Given entries ->
_ _ _ _ _

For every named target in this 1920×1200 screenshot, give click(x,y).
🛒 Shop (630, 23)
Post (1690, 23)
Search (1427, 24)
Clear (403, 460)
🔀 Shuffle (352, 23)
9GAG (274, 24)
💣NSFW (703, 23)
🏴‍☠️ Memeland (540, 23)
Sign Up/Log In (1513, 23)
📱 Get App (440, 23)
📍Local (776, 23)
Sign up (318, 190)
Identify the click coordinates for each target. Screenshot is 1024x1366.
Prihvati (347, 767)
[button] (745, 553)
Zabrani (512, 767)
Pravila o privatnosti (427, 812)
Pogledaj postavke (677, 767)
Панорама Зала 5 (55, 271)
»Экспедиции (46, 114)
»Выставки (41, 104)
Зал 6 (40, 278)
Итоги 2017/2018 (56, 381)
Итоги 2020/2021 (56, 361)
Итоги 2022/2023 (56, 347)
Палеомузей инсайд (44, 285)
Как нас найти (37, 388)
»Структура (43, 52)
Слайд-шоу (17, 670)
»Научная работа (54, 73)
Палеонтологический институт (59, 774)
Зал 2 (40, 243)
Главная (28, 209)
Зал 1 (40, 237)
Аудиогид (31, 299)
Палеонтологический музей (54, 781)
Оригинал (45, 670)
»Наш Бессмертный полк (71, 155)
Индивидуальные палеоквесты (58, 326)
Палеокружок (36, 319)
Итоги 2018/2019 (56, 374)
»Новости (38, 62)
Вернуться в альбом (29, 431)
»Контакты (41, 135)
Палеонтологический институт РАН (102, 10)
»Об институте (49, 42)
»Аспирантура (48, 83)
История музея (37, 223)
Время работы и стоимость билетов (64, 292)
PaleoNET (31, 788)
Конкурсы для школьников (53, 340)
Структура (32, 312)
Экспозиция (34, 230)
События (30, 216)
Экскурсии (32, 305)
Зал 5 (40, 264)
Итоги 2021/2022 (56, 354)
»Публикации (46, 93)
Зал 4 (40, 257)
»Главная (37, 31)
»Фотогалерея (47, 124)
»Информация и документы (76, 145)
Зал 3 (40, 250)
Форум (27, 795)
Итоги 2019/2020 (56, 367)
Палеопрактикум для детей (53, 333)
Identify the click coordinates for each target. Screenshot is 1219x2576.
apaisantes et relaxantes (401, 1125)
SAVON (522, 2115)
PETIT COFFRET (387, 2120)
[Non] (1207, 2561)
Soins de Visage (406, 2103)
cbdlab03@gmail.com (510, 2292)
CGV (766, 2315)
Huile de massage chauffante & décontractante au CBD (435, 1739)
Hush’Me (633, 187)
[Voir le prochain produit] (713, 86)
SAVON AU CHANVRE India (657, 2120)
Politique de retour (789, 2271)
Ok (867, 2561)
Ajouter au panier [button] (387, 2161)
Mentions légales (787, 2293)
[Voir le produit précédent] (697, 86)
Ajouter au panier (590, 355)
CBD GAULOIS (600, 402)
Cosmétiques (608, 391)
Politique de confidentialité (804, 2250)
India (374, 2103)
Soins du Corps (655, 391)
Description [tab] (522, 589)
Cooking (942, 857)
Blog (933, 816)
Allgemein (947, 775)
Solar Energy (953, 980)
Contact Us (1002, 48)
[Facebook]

_ _ _ _ _

Exercise description -> Reproduce the records above exactly, starting with the line that contains "Soins de Visage (406, 2103)" and ending with the last line.

Output below ->
Soins de Visage (406, 2103)
cbdlab03@gmail.com (510, 2292)
CGV (766, 2315)
Huile de massage chauffante & décontractante au CBD (435, 1739)
Hush’Me (633, 187)
[Voir le prochain produit] (713, 86)
SAVON AU CHANVRE India (657, 2120)
Politique de retour (789, 2271)
Ok (867, 2561)
Ajouter au panier [button] (387, 2161)
Mentions légales (787, 2293)
[Voir le produit précédent] (697, 86)
Ajouter au panier (590, 355)
CBD GAULOIS (600, 402)
Cosmétiques (608, 391)
Politique de confidentialité (804, 2250)
India (374, 2103)
Soins du Corps (655, 391)
Description [tab] (522, 589)
Cooking (942, 857)
Blog (933, 816)
Allgemein (947, 775)
Solar Energy (953, 980)
Contact Us (1002, 48)
[Facebook]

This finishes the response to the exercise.